Qué jodido estará el tema de la violencia que si ante una tragedia que cercena los sueños de algunos jóvenes uno se quedó con algo que decir, a los pocos días una nueva masacre brinda la macabra oportunidad de plantear lo que uno tendría Quería expresar antes.
Cuando estudiantes de medicina de Celaya fueron asesinados en la primera semana de diciembre, no expresé duda de que, en ocasión fatídica de otra masacre de jóvenes en esa misma región, ahora lo intento.
Los seis jóvenes asesinados en Celaya, y los 12 que ahora se encuentran en la cercana Salvatierra, pertenecen a una generación que ha pasado toda su vida en medio de una guerra perdida. Nacieron al borde del dos mil y desde que fueron conscientes sólo han oído hablar de cárteles, masacres, policía, ejército, levantamientos…
¿En qué país creen que viven o cuál creen que es el futuro? A los que estudiaron medicina, o a los que decidieron hacer una posada donde encontrarían la muerte o un trauma para toda la vida, qué les dijeron las palabras México, instituciones, Presidente, gobernador, elecciones, Claudia, Xóchitl…
Los medios tenemos la brújula perdida. Todo desde la noche del domingo se preguntaba, en la prensa o en su cámara de eco que son las redes sociales, qué diría AMLO sobre esta tragedia indescriptible, sobre las vidas regadas a balazos en la prenavidad, sobre el poder imparable de quienes tienen armas.
Ésta es una pregunta equivocada y ociosa porque la respuesta es predecible y absurda al mismo tiempo.
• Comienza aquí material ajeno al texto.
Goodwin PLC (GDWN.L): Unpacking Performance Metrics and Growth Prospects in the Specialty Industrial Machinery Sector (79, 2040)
No son los muertos de un líder porque Andrés Manuel López Obrador no gobierna (es decir) por el momento. Ejerce el poder pensando en su hora de bronce, y en los de carne y hueso que dicen misa, ya sean niños con cáncer y sin medicina, ya sean acapulqueños tragados por Otis, ya sean, obviamente, estudiantes masacrados en un fin de semana cualquiera.
Si nuestro norte fuera correcto iríamos a Celaya y Salvatierra, a Apaseo el Alto y Lagos de Moreno, a Texcaltitlán y no a Palacio Nacional.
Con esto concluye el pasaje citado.